-- GIVEN DATA start --

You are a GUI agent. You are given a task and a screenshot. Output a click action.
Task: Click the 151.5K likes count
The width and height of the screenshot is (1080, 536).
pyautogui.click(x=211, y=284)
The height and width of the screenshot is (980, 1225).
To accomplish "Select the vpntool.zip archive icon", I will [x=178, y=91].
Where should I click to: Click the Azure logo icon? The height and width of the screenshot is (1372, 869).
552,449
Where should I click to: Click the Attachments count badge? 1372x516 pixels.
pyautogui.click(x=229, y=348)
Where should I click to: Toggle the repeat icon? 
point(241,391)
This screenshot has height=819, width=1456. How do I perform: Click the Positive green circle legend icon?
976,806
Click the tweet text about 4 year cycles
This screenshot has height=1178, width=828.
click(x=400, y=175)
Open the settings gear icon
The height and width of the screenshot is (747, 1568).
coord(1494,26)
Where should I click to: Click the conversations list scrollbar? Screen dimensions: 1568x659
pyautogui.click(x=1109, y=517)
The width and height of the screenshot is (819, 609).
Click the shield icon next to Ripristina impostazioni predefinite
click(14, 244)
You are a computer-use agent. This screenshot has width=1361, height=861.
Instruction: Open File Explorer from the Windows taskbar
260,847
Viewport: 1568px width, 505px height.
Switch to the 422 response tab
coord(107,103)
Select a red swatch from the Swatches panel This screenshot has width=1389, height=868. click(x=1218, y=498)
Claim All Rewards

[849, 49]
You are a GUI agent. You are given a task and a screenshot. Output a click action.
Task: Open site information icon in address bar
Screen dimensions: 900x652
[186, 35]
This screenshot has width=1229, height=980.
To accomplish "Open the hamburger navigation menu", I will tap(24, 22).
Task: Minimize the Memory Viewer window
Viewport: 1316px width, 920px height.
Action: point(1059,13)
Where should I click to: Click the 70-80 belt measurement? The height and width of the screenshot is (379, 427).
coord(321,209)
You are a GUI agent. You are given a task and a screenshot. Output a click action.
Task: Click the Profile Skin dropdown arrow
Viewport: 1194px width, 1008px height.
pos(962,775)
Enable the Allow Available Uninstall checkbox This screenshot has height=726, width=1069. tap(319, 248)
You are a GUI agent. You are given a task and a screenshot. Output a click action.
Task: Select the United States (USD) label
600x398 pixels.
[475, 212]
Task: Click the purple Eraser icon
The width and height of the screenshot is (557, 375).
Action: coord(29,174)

-- GIVEN DATA end --

Swap "GUI agent" for "screen agent" everywhere it occurs in the lines above, and give all the lines again with nothing else changed.

You are a screen agent. You are given a task and a screenshot. Output a click action.
Task: Click the 151.5K likes count
The width and height of the screenshot is (1080, 536).
pyautogui.click(x=211, y=284)
The height and width of the screenshot is (980, 1225).
To accomplish "Select the vpntool.zip archive icon", I will [x=178, y=91].
Where should I click to: Click the Azure logo icon? The height and width of the screenshot is (1372, 869).
552,449
Where should I click to: Click the Attachments count badge? 1372x516 pixels.
pyautogui.click(x=229, y=348)
Where should I click to: Toggle the repeat icon? 
point(241,391)
This screenshot has height=819, width=1456. How do I perform: Click the Positive green circle legend icon?
976,806
Click the tweet text about 4 year cycles
This screenshot has height=1178, width=828.
click(x=400, y=175)
Open the settings gear icon
The height and width of the screenshot is (747, 1568).
coord(1494,26)
Where should I click to: Click the conversations list scrollbar? Screen dimensions: 1568x659
pyautogui.click(x=1109, y=517)
The width and height of the screenshot is (819, 609).
Click the shield icon next to Ripristina impostazioni predefinite
click(14, 244)
You are a computer-use agent. This screenshot has width=1361, height=861.
Instruction: Open File Explorer from the Windows taskbar
260,847
Viewport: 1568px width, 505px height.
Switch to the 422 response tab
coord(107,103)
Select a red swatch from the Swatches panel This screenshot has width=1389, height=868. click(x=1218, y=498)
Claim All Rewards

[849, 49]
You are a screen agent. You are given a task and a screenshot. Output a click action.
Task: Open site information icon in address bar
Screen dimensions: 900x652
[186, 35]
This screenshot has width=1229, height=980.
To accomplish "Open the hamburger navigation menu", I will tap(24, 22).
Task: Minimize the Memory Viewer window
Viewport: 1316px width, 920px height.
Action: point(1059,13)
Where should I click to: Click the 70-80 belt measurement? The height and width of the screenshot is (379, 427).
coord(321,209)
You are a screen agent. You are given a task and a screenshot. Output a click action.
Task: Click the Profile Skin dropdown arrow
Viewport: 1194px width, 1008px height.
pos(962,775)
Enable the Allow Available Uninstall checkbox This screenshot has height=726, width=1069. tap(319, 248)
You are a screen agent. You are given a task and a screenshot. Output a click action.
Task: Select the United States (USD) label
600x398 pixels.
[475, 212]
Task: Click the purple Eraser icon
The width and height of the screenshot is (557, 375).
Action: coord(29,174)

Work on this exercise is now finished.